DATA section start
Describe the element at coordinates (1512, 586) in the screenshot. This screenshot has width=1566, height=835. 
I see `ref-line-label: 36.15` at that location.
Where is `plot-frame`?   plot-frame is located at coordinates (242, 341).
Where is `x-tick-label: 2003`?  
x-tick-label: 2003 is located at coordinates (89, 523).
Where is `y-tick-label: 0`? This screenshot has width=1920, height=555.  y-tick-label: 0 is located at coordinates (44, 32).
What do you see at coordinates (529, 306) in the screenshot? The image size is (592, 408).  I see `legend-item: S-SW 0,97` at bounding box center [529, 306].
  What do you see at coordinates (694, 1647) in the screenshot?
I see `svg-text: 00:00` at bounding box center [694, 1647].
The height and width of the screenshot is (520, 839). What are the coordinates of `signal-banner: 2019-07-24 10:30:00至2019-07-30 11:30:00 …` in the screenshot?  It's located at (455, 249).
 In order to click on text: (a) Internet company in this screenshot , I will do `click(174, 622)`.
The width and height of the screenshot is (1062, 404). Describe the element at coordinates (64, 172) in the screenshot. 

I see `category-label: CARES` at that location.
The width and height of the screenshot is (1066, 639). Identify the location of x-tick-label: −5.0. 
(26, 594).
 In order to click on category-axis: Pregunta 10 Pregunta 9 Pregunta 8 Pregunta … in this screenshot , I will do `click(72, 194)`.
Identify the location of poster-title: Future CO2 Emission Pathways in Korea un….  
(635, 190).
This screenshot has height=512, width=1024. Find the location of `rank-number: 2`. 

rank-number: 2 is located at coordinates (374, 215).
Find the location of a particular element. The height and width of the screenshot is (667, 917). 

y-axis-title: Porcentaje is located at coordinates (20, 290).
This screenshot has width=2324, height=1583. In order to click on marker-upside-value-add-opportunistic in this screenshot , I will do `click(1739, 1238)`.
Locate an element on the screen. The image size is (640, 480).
DATA section end
• _TRY IT_:
Copy out everything from the line containing "The height and width of the screenshot is (520, 839)." down to the last line of the entries, keeping each line unchanged.

• _ANSWER SECTION_:
The height and width of the screenshot is (520, 839). What are the coordinates of `signal-banner: 2019-07-24 10:30:00至2019-07-30 11:30:00 …` in the screenshot?  It's located at (455, 249).
 In order to click on text: (a) Internet company in this screenshot , I will do `click(174, 622)`.
The width and height of the screenshot is (1062, 404). Describe the element at coordinates (64, 172) in the screenshot. 

I see `category-label: CARES` at that location.
The width and height of the screenshot is (1066, 639). Identify the location of x-tick-label: −5.0. 
(26, 594).
 In order to click on category-axis: Pregunta 10 Pregunta 9 Pregunta 8 Pregunta … in this screenshot , I will do `click(72, 194)`.
Identify the location of poster-title: Future CO2 Emission Pathways in Korea un….  
(635, 190).
This screenshot has height=512, width=1024. Find the location of `rank-number: 2`. 

rank-number: 2 is located at coordinates (374, 215).
Find the location of a particular element. The height and width of the screenshot is (667, 917). 

y-axis-title: Porcentaje is located at coordinates (20, 290).
This screenshot has width=2324, height=1583. In order to click on marker-upside-value-add-opportunistic in this screenshot , I will do `click(1739, 1238)`.
Locate an element on the screen. The image size is (640, 480).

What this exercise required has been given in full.